**Action item**.
Go through the data below. List every line that holds the word "will".

Top of Source material

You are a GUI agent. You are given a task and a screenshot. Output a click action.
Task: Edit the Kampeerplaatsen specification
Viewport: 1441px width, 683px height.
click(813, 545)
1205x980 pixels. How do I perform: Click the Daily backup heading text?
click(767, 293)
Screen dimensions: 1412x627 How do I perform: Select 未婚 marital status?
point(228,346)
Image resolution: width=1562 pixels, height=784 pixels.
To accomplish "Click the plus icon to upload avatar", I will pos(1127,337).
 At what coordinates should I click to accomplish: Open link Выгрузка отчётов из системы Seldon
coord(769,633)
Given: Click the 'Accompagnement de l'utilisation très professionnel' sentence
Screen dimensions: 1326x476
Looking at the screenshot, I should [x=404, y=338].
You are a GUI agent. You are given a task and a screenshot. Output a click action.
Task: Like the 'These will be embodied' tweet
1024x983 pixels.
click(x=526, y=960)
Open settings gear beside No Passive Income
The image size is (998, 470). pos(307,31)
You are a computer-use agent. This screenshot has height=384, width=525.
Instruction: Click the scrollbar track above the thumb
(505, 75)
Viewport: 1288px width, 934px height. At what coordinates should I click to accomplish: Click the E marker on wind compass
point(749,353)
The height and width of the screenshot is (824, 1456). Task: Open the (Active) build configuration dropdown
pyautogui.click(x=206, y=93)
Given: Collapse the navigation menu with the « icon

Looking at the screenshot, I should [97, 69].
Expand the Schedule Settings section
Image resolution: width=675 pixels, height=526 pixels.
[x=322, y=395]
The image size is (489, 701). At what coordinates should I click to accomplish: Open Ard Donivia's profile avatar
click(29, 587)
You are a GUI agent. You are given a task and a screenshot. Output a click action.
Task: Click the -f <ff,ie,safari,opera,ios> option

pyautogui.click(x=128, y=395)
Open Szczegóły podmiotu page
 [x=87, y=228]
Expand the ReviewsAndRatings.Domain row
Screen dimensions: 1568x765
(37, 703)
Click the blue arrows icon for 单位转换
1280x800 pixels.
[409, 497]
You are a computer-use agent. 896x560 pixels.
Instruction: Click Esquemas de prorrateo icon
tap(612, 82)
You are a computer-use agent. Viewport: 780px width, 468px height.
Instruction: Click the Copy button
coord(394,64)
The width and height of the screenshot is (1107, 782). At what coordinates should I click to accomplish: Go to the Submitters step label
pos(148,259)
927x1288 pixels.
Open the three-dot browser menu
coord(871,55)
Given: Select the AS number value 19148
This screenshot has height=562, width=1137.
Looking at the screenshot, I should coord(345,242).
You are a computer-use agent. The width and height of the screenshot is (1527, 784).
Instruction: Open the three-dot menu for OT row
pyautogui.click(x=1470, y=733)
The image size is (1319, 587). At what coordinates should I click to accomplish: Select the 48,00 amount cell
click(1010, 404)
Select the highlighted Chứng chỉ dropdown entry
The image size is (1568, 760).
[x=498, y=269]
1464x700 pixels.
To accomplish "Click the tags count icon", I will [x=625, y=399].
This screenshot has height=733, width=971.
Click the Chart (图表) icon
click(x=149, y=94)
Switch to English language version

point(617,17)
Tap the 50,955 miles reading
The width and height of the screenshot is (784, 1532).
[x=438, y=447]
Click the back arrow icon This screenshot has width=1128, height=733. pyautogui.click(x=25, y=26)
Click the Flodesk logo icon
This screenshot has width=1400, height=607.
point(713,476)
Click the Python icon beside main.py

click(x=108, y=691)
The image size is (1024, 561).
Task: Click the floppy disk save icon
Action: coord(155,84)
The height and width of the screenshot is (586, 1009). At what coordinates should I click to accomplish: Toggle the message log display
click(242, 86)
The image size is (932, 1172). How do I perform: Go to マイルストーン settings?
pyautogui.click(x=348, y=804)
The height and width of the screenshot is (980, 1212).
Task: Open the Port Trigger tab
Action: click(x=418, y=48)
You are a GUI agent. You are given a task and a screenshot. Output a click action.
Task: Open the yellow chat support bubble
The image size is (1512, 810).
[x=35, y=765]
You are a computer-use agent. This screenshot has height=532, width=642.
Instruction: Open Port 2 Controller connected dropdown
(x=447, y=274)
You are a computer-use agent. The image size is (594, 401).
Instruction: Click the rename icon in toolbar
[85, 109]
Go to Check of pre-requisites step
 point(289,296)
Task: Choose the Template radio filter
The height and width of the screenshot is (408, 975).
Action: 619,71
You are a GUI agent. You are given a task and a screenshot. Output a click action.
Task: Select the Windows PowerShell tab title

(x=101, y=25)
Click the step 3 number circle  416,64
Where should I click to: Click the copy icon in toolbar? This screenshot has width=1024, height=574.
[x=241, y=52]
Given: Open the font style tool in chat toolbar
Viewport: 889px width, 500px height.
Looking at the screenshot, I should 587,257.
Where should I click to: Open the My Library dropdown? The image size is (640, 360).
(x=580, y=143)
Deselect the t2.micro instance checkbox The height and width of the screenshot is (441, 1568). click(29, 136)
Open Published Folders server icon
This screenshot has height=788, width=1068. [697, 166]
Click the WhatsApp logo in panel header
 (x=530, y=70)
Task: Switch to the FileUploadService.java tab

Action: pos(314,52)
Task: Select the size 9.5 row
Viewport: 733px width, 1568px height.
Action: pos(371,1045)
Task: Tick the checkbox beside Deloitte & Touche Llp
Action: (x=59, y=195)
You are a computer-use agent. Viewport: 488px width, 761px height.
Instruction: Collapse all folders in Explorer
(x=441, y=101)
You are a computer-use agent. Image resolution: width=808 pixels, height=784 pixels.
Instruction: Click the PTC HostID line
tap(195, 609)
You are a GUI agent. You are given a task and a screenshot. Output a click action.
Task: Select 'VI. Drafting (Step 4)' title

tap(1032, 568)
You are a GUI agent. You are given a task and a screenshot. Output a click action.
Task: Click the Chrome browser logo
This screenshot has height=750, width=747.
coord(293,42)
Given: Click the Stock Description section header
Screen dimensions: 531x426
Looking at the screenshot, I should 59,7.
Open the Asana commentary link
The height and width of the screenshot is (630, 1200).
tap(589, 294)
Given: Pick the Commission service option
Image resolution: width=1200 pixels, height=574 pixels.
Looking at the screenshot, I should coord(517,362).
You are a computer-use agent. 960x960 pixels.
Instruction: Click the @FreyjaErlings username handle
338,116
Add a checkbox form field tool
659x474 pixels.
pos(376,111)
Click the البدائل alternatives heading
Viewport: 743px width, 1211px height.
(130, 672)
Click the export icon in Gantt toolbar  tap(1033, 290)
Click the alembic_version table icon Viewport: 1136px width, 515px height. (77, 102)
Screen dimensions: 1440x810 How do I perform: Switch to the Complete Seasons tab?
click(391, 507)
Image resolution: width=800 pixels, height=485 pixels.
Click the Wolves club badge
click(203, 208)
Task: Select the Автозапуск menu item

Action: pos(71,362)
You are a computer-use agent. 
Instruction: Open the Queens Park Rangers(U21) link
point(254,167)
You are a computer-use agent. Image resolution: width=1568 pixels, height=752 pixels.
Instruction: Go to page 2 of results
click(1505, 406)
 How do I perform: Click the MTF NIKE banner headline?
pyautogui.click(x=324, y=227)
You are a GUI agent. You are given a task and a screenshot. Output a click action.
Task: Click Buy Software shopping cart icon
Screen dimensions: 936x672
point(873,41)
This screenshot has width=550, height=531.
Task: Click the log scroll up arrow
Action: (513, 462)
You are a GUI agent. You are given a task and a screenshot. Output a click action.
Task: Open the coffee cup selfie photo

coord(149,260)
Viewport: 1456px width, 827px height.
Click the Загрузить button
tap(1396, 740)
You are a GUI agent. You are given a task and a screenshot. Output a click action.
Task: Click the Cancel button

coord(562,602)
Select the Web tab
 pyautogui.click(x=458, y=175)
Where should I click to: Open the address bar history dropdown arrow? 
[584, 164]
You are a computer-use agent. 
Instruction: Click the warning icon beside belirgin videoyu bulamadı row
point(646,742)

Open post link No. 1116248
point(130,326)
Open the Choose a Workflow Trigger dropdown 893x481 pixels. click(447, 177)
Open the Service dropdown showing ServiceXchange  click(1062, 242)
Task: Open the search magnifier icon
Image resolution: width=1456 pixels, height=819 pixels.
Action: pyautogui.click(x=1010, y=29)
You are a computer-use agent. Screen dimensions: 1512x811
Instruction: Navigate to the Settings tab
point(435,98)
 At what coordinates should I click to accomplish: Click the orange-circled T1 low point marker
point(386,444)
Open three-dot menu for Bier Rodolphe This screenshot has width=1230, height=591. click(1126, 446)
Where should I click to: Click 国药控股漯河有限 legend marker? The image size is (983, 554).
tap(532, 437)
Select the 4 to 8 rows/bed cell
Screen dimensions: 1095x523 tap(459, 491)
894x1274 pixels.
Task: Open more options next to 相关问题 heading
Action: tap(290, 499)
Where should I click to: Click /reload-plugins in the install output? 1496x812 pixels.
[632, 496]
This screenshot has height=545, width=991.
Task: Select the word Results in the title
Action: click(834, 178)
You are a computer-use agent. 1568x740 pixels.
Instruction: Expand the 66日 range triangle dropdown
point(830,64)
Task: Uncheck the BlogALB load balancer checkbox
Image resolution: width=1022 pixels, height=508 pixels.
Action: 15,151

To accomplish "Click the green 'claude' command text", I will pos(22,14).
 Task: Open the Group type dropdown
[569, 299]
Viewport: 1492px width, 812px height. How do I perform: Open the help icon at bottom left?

Bottom of Source material

**Response below**.
To accomplish "Click the plus icon to upload avatar", I will pos(1127,337).
Task: Like the 'These will be embodied' tweet
To accomplish "Click the tags count icon", I will [x=625, y=399].
To accomplish "Click the green 'claude' command text", I will pos(22,14).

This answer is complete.